A. FAVORISER L'ACCÈS DES PME AUX MARCHÉS PUBLICS

Une circulaire du Premier ministre du 31 juillet 2013 relative à la modernisation des achats de l'État a débouché sur la publication du décret n° 2013-623 du 16 juillet 2013 qui réforme le Service des achats de l'État (SAE). Ce dernier a désormais la mission de « s'assurer que les achats de l'État sont réalisés dans des conditions favorisant le plus large accès des PME à la commande publique ».

Les PME peuvent accéder aux marchés publics en tant que titulaire ou en tant que sous-traitants. C'est le premier cas qu'il convient de privilégier.

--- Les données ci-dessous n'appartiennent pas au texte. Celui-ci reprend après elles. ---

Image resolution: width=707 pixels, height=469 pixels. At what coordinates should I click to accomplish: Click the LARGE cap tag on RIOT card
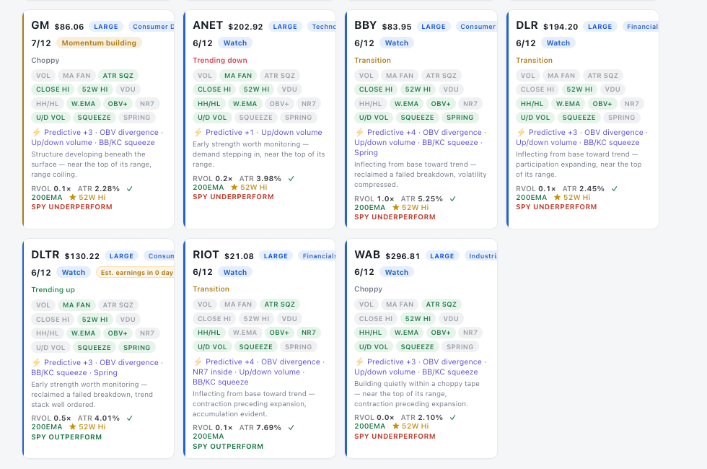pos(276,256)
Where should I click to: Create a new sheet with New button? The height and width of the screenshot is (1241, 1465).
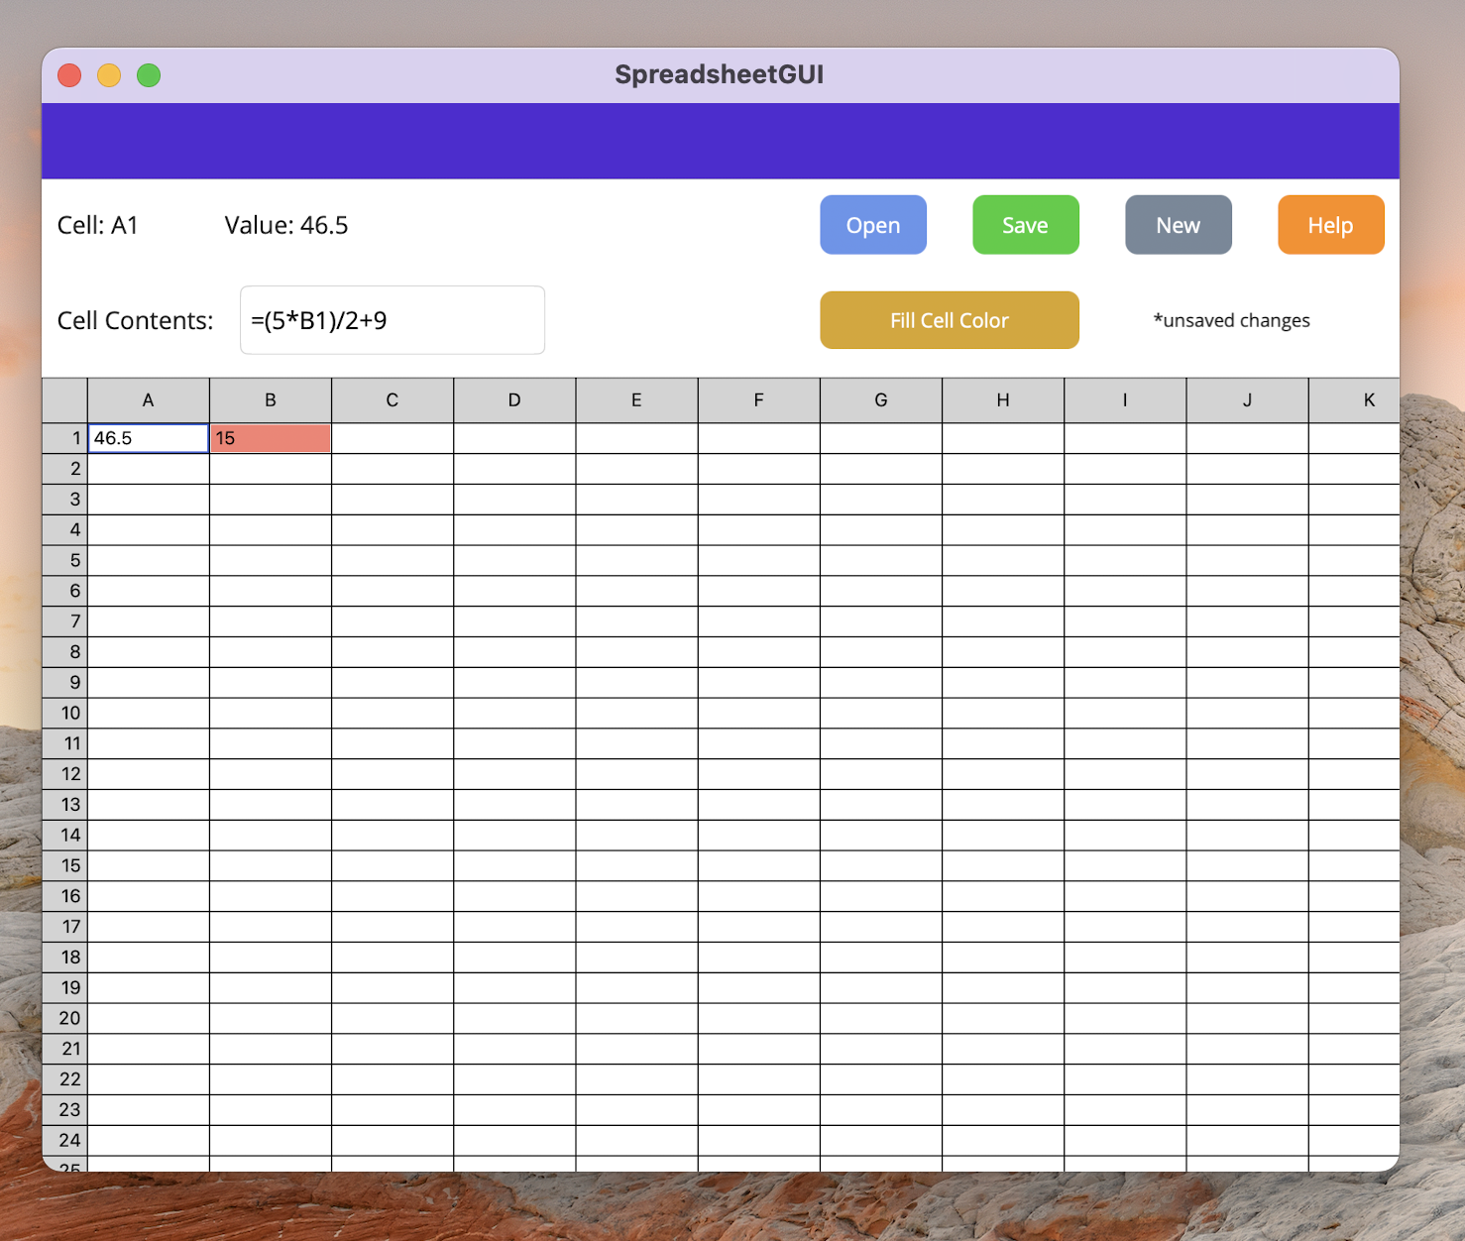tap(1178, 225)

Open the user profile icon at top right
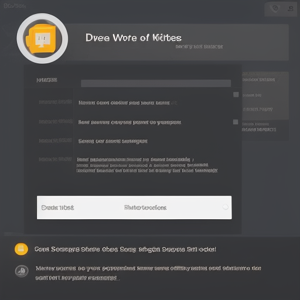pos(291,9)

Participer à un marché en tant que titulaire (et non en tant que sous-traitant) est toujours plus intéressant pour une PME :

- le titulaire d'un marché étant généralement en position favorable pour négocier avec ses sous-traitants, il conditionne le choix de ceux qu'il retient à l'acceptation d'une baisse de leur tarif et donc de leurs marges, surtout en cas de conjoncture économique difficile comme c'est le cas actuellement. Les professionnels interrogés par la mission évoquent à cet égard des remises de prix de 20-30 % ou plus lorsqu'ils interviennent en tant que sous-traitants par rapport au prix de prestations équivalentes fournies en tant que titulaires d'un marché ;

- une entreprise qui intervient sur un marché public en tant que sous-traitant de rang 2 ou plus ne peut bénéficier des délais de paiement très courts qui s'imposent aux acheteurs publics, mais se voit appliquer les délais de paiement du secteur privé. Or, ces derniers sont nettement moins avantageux pour les fournisseurs et les sous-traitants. Par ailleurs, le non-respect des règles de délais de paiement est plus fréquent dans le crédit interentreprises que dans les relations impliquant un acheteur public, ce qui expose alors les sous-traitants à des problèmes de trésorerie et ce d'autant plus qu'ils se situent loin dans la chaîne de sous-traitance ;

- enfin, participer à un marché public en tant que titulaire permet d'accroître la notoriété d'une entreprise, de renforcer ses références, et d'accéder ensuite plus facilement à d'autres marchés publics ou privés.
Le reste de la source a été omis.